F0F1-ATP synthase of potato tuber mitochondria Structural and functional characterization by resolution and reconstitution studies

Abstract

ATP hydrolase activity and oligomycin-sensitive proton conductivity have been measured in sonic potato submitochondrial particles with various degrees of resolution of the F1-ATPase.
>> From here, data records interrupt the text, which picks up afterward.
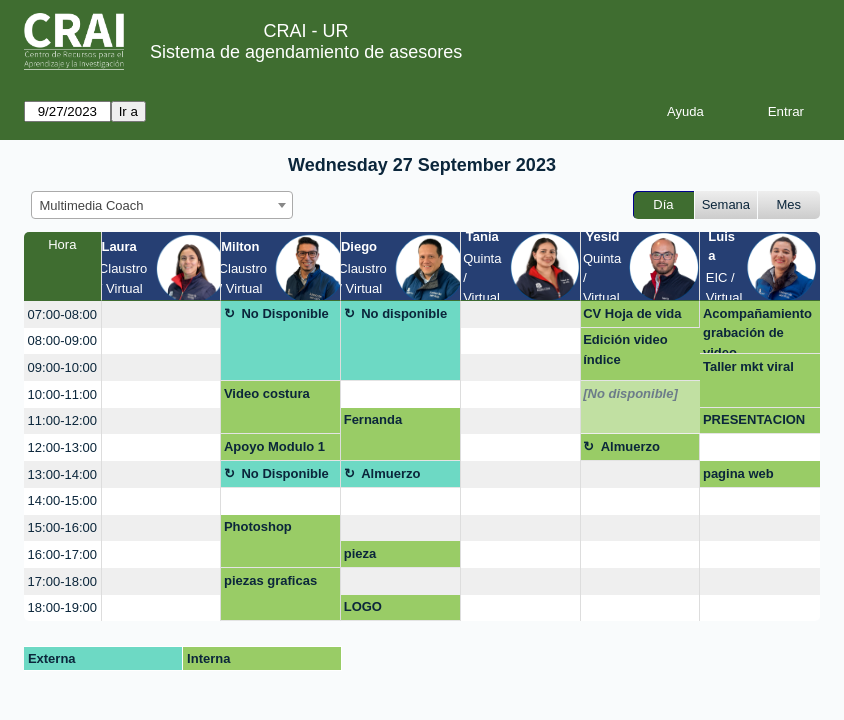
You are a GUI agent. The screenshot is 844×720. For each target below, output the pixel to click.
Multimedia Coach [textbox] (92, 205)
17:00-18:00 (62, 581)
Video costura (267, 393)
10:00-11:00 (62, 394)
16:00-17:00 (62, 554)
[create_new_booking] (161, 314)
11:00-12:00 (62, 420)
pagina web (738, 473)
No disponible (404, 313)
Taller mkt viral (748, 366)
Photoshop (258, 526)
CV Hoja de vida (632, 313)
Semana (726, 204)
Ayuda (685, 111)
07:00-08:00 (62, 314)
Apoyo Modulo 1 (274, 446)
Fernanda (373, 419)
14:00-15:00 (62, 500)
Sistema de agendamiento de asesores (306, 52)
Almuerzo (630, 446)
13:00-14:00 (62, 474)
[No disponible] (630, 393)
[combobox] (162, 205)
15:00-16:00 (62, 527)
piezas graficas (270, 580)
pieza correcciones (384, 557)
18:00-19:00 (62, 607)
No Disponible (284, 313)
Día (663, 204)
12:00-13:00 (62, 447)
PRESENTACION (754, 419)
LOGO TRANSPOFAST (392, 610)
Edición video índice (625, 349)
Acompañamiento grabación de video (757, 330)
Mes (789, 204)
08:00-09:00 (62, 340)
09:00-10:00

In F1-containing particles, the ATP hydrolase activity was oligomycin-sensitive both in particles prepared by ultrasonic exposure in the presence of EDTA or in the presence of Mg2+. Removal of F1 by urea treatment resulted in almost complete removal of the ATP hydrolase activity of the particles in both cases. Addition of purified F1 to the urea-treated particles restored the membrane bound ATP hydrolase activity. The activity was oligomycin-sensitive when the reconstitution was carried out with urea-treated EDTA submitochondrial particles, but oligomycin insensitive when the reconstitution was carried out with urea-treated Mg2+ particles. Comparison of polyacrylamide gel electrophoresis patterns of Mg2+ particles and of the urea-treated Mg2+ particles showed, in the latter, that the decrease of the amount of the F1α and F1β subunits was accompanied by the decrease of the amount of a protein of apparent molecular mass of 27 kDa. Addition of the purified 27 kDa protein upon reconstitution of the urea-treated Mg2+ particles with F1, restored the oligomycin sensitivity of the membrane bound ATP hydrolase activity. In F1-containing particles the oligomycin-sensitive proton conductivity was measured by kinetic analysis of anaerobic release of transmembrane proton gradient set up by respiration. Extrapolation of the initial slope of oligomycin titration of this process showed high affinity binding site at 0.4 μg oligomycin per mg particle protein, i.e., stoichiometry of 1 mol oligomycin per mol F0F1-ATP synthase. In F1-depleted particles, the oligomycin sensitive proton conductivity was measured as proton release induced by a diffusion potential (positive inside) imposed by valinomycin mediated potassium influx. In these particles, also, the initial phase of oligomycin inhibition indicated a high-affinity binding site at 0.4 μg oligomycin per mg particle protein.